Vitrolles : la pollution entraîne de graves problèmes cardiaques et cardio-vasculaires

Chelminées d'usine (Etang de Berre)
Chelminées d'usine (Etang de Berre)

On les appelle les maladies de la pollution. Elles sont directement liées à la mauvaise qualité de l'air. Et elles ne concernent pas uniquement le système respiratoire. Le système cardiovasculaire et cardiaque est encore plus touché. Des malades et médecins témoignent.

Par Ghislaine Milliet

Marius Parisi habite à Vitrolles, l'une des communes situées sur le pourtour de l'Etang de Berre. Cet ancien de la pétrochimie a toujours aimé le sport. Il a pratiqué le tennis et le football. Et maintenant à la retraite, il fait du vélo et de la randonnée. Son hygiène de vie est saine... Pourtant, il a déjà subi huit crises cardiaques.

 La première est survenu dès l'âge de 45 ans. 

"Je me souviens, en plus c'était juste après un test à l'effort qui avait donné de bons résultats.

J'ai appris que j'avais fait deux autres crises cardiaques passées inaperçues peu de temps auparavant, et que j'avais pensé n'être que de simples malaises. 


Marius Parisi fait partie des malades de plus en plus nombreux de la pollution. 
Si les produits toxiques inhalés affectent le système respiratoire, ils envahissent aussi le système cardiovasculaire, et maltraitent le coeur. 

Selon une étude de l'Agence Européenne de l'Environnement relayée par la Fédération de cardiologie française, Plus de 47300 décès dus à la pollution ont été enregistrés en 2015 en France.
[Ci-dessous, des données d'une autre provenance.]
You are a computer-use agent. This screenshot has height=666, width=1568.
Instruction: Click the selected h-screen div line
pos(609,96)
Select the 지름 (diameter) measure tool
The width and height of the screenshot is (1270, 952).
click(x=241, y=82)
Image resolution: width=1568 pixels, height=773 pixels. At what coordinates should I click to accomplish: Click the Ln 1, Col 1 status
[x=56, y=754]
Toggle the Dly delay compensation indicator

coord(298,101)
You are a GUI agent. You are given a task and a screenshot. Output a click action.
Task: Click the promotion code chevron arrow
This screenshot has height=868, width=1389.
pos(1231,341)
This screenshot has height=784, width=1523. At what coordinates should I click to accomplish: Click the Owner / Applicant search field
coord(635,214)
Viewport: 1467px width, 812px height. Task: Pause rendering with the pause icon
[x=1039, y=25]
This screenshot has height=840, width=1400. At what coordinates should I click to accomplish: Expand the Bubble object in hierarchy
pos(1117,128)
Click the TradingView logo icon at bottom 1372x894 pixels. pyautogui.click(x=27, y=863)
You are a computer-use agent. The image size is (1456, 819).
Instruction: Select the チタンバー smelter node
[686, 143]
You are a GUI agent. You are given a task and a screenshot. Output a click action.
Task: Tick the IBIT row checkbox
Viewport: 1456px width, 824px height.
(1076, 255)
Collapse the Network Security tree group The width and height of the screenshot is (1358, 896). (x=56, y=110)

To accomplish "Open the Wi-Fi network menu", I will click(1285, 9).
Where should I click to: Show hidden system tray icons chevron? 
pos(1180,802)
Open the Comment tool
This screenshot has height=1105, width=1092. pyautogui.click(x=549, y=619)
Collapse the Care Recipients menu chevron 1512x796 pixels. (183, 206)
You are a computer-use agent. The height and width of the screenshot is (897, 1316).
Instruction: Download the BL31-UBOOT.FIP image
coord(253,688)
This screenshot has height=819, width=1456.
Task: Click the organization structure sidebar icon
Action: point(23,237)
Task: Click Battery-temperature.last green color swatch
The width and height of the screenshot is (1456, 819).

Et 80 % de ces décès sont des atteintes cardiovasculaires et cardiaques. 

Marius Parisi est suivi par le Dr Pierre Souvet, cardiologue à Vitrolles. Pour ce dernier, nul doute que son patient souffre d'une maladie de la pollution :

"Il a une bonne hygiène de vie, ne fume pas, fait du sport. Malgré cela, ses lésions corronaires continuent à évoluer. On lui a mis à X reprises à nouveau des ressorts parce que les lésions continuent d'évoluer.    

Le spécialiste poursuit :

"Et on sait maintenant par les études internationales que les particules ultra fines favorisent les lésions coronaires cérébrales. Leur toxicité se fait d'abord par leur petite taille.

Elles traversent l'arbre respiratoire où elles ont leur toxicité : cancer du poumon, asthme, bronchopneumopathie chronique... Mais elles vont pénétrer dans le système vasculaire, et là provoquer une inflammation.

L'inflammation des parois, que l'on appelle la dysfonction endothéliale. C'est-à-dire que la paroi des artères n'est plus capable d'assurer son rôle de relaxation, et va donc favoriser le bouchage, la sténose des artères".

Une récente étude européenne menée par des chercheurs allemands et chypriotes, donne des chiffres encore plus alarmants sur le nombre de décès dus à la pollution. Elle inclue cette fois-ci l'interaction entre les gaz atmosphériques et les composés chimiques de l'activité humaine.

En France , le nombre de décès directement liés à la pollution de l'air dépasserait les 67000.